In the High Peaks

Sunday, February 9, 2014

Books That Consume: Philbrick's The Mayflower and Sue Grafton: The Secret Rooms Tomorrow

I do apologize: My original header noted that I was going to comment on "The Secret Rooms and Downton." I can't do that today, though I'd like to tomorrow. I have The Secret Rooms from the library, and after reading 40 pages or so, I realized I had to order my own copy, which I did. I hope it arrives soon!

As I said to a close reading friend on Friday, after we had a pleasant sharing of a few mutual miseries, "Thank heavens for books!" She agreed wholeheartedly, and off we went, discussing every book that had crossed our paths in the past two weeks. Anne again encouraged me to pick up the first novel in Bernard Cornwell's saga of England in the "Way Back" era. Well, how far back? The Last Kingdom, the first novel in a seven-book series, deals with the Saxons ousting the "Danes" (or the Vikings) from England. I haven't started reading it yet, though I downloaded it for three dollars and want to get to it soon. I've redeveloped a long-lost love for historical fiction, and because I know Anne's reading tastes so well, I figured this one was well worth a go. Have you read a novel by Cornwell?

But!!! As of this week, I am in the midst of other TBR-pile reading fodder.
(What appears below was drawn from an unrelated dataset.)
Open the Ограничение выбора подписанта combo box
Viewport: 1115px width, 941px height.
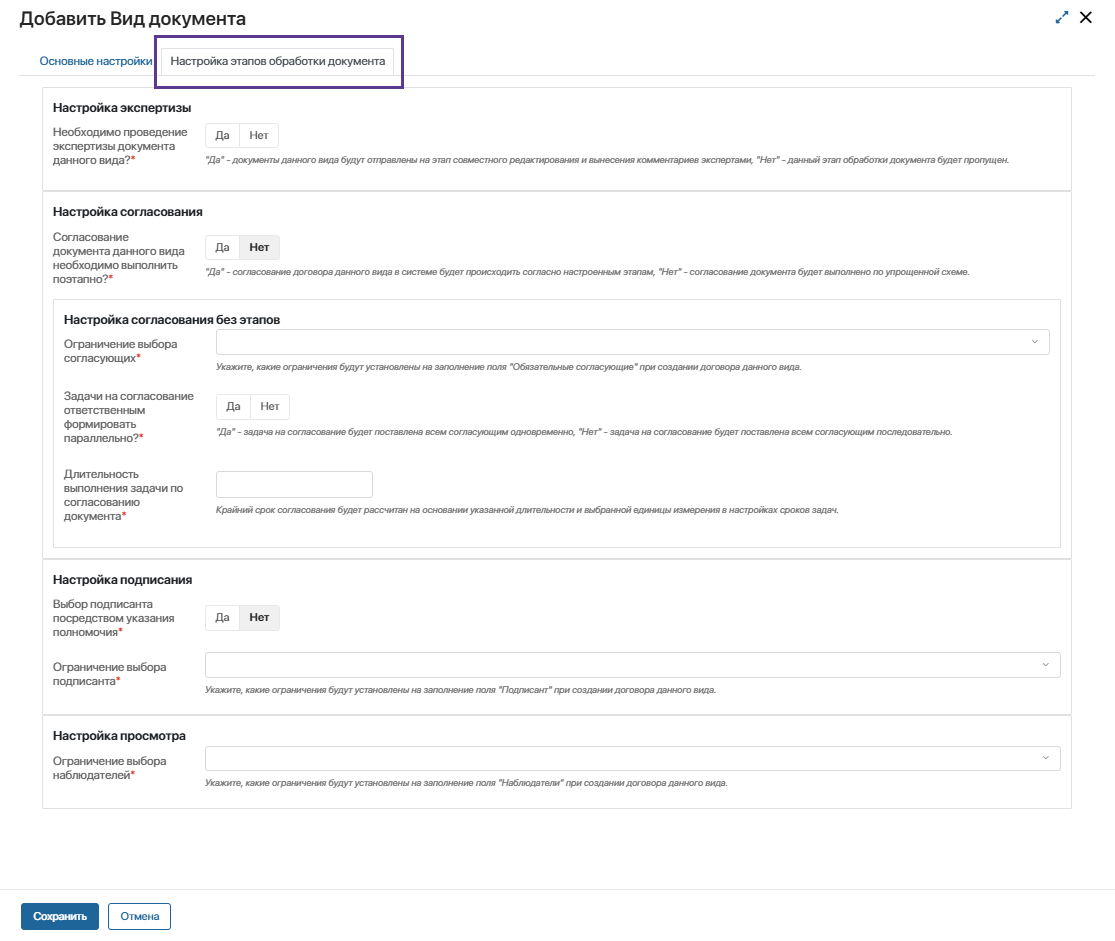coord(620,665)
I bought Nathaniel Philbrick's The Mayflower: A Story of Courage, Community, and War, because of the excellent reviews that appeared when the book was first published in 2006. I was especially intrigued that Philbrick included in his history of the "Pilgrims," the rebel Puritans who landed in the New World in 1620, the story of King Phillip's War, the horrendous war between the second-generation of colonists and Native Americans later in the 17th century (1670s), which profoundly altered 17th-century New England colonial society.
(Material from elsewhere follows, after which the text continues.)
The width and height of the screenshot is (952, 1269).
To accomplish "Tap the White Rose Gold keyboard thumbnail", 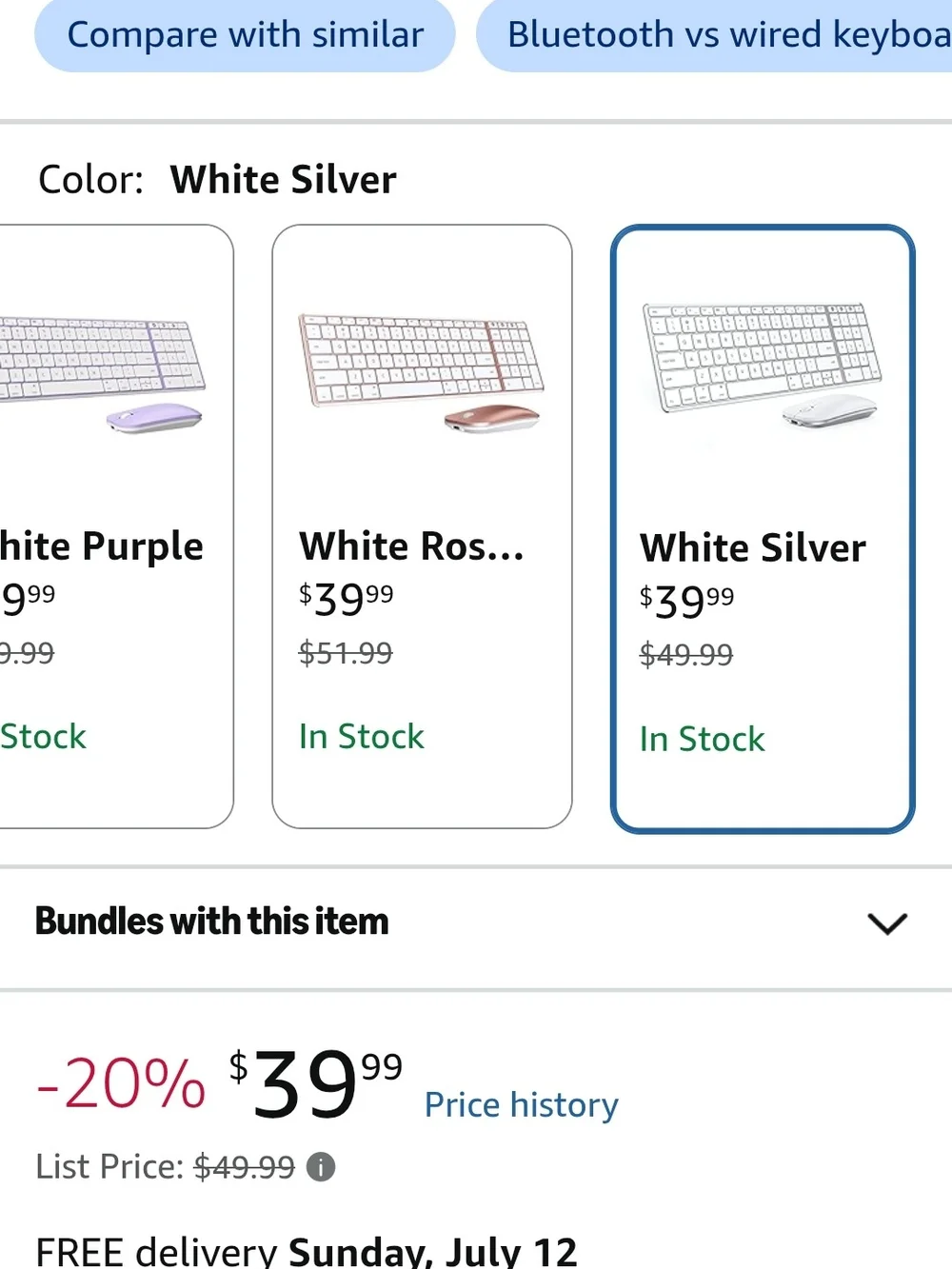I will coord(422,372).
Millions of Americans can trace their ancestry to one or more Mayflower passengers, so it's not at all unusual that I, who hail from Massachusetts, am descended from one non-Pilgrim Mayflower pioneer, Edward Doty, who was an indentured servant to the non-Pilgrim Stephen Hopkins and his family. Doty was not a happy servant, and before his seven years' of indenture was up, he broke loose from Hopkins. As Philbrick makes clear, Hopkins was a loose cannon in every way. He had already ventured to the New World before his Mayflower passage. In 1609, when the ship he was on ran aground and broke up off Bermuda, he mutinied along with several other passengers. He had a reputation as a troublemaker, but then so did Edward Doty, my ancestor. But doesn't that make sense? Doesn't it seem plausible that the people most likely to risk their lives in a New World venture would have brio, chutzpah, and be overly brazen? In England the Pilgrims were considered religious radicals. Philbrick has done a masterful job of research and writing. I have especially appreciated the details he's brought to the narrative. A top-rate historical narrative!!

And I'm appreciating Sue Grafton's B is for Burglar. Her detective Kinsey Millhone is quirkier than ever in this, the second novel in her alphabetic crime-detective series. Kinsey is even more searing (and uproariously funny) in her scathing metaphoric characterizations of everyone she meets. I do burst out laughing, but I think eventually Kinsey must adjust her misanthropic view of all humanity. Very, very fun to read, though!


  1. There were Doty's in the mid Michigan town I grew up in. They were a family of florists so they've settled down since the beginning of the USA. Interesting post.

    1. It seems that lots of the Dotys in America go back to Edward, though not all. There is even an Edward Doty Society, I believe, as there are for just about every Mayflower passenger who lived to have surviving "issue" in America. The book is absolutely riveting.